-- begin DOCUMENT EXTRACT --
# What kind of paint to use on a continuous metal roof?



## chrisn (Dec 23, 2007)

http://www.calbarinc.com/cat_product_list10.html


----------



## poppameth (Oct 2, 2008)

Elastomeric and DTM are probably going to be the best bet for longevity. Most paint stores will carry a decent DTM. You most likely have oil on there now though and it will be best to completely remove it first. A good DTM (there are those that really aren't that good at this) will bond to the old oil without an issue, but they tend to cause the old oil to pop loose from the roof due to differences in expansion/contraction ratio between the oil and acrylic.


----------



## housepaintingny (Jul 25, 2009)

There are a few products you can use depending on the condition of the roof and what you want to do, if you want to change the color or just coat it. Some products are aluminium roof coating, SW ProCryl, SW DTM, Kool Seal. Depending on which product you choose will depened on the prep. http://www.kelloggspainting.com/RoofCoatings.html


----------



## NAV (Jun 2, 2009)

you can use paint if all you are looking to do is make the roof a uniform color and sheen.
-- end DOCUMENT EXTRACT --
-- begin SUPPLIED MATERIAL --
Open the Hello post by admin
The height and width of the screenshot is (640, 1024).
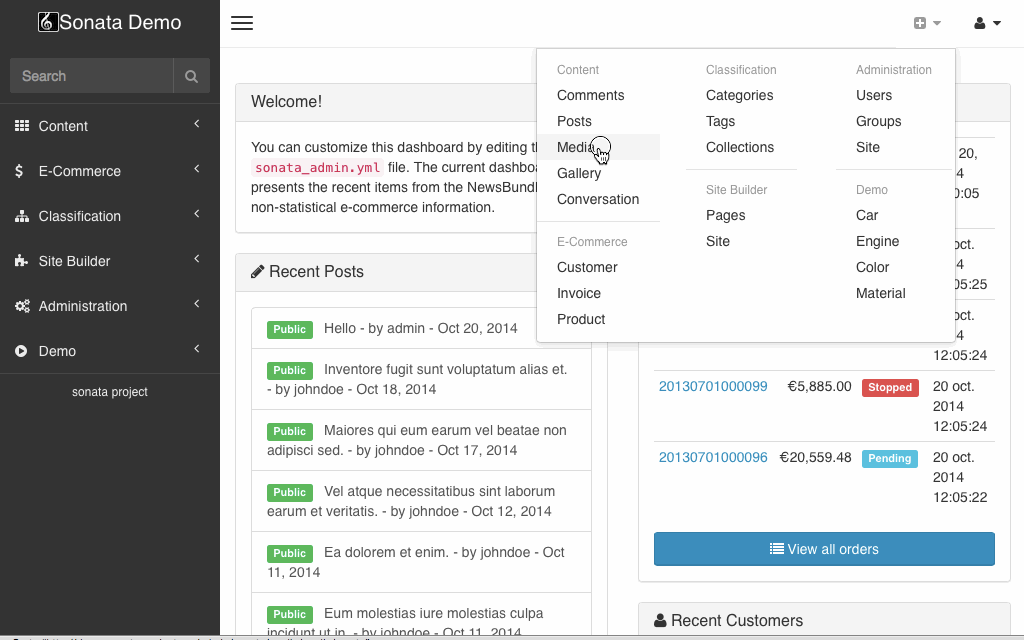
-- end SUPPLIED MATERIAL --
*WHAT YOU NEED TO DO:*
**A)** Rewrite the passage of the metal roof paint thread that begins with "## housepaintingny (Jul" and ends with "color and sheen.", substituting "elastomeric coating" for "Kool Seal".
**B)** Extend the metal roof paint thread with a passage that follows on from its final line.
The data has no connection to the metal roof paint thread.

*RESPONSES PER TASK:*
**A)**
## housepaintingny (Jul 25, 2009)

There are a few products you can use depending on the condition of the roof and what you want to do, if you want to change the color or just coat it. Some products are aluminium roof coating, SW ProCryl, SW DTM, elastomeric coating. Depending on which product you choose will depened on the prep. http://www.kelloggspainting.com/RoofCoatings.html


----------



## NAV (Jun 2, 2009)

you can use paint if all you are looking to do is make the roof a uniform color and sheen.

**B)**
if you want a fluid applied roofing system i would recommend Sherwin-Williams Uniflex or another product is Neogard. I think you have to be certified to purchase the materials and the come with a 10 year warranty against leaks.


----------



## TitaniumVT (Nov 27, 2009)

Wow, you guys are awesome! I've only been a member of DIY Chatroom for a couple of weeks, but think this is an outstanding forum. Thanks for all of the quick and helpful advice. You've given me enough pointers to figure this out. Much appreciated!


----------



## slickshift (Aug 25, 2005)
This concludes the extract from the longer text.